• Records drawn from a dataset
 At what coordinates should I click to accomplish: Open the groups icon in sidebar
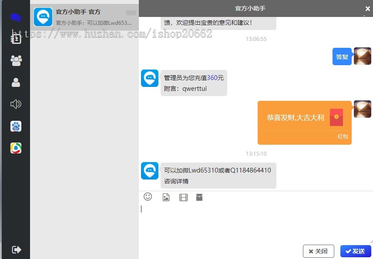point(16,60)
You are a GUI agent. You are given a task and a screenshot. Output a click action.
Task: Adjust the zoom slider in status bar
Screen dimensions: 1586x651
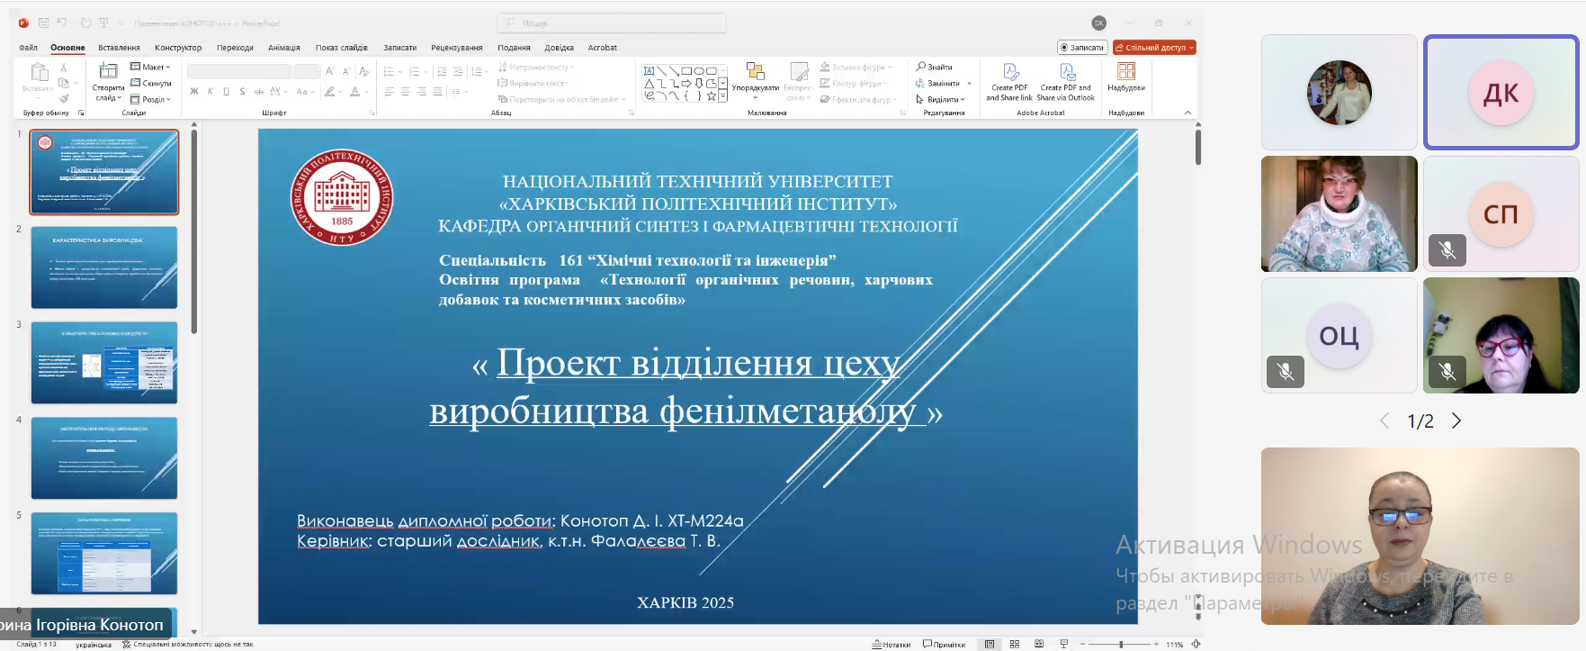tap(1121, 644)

• EXERCISE
An exact transcription is needed, covering the line with "You are a GUI" and every line after it to the end of the entries, but not the pictures.

• WRITTEN RESPONSE
You are a GUI agent. You are given a task and a screenshot. Output a click action.
Task: Adjust the zoom slider in status bar
Screen dimensions: 1586x651
tap(1121, 644)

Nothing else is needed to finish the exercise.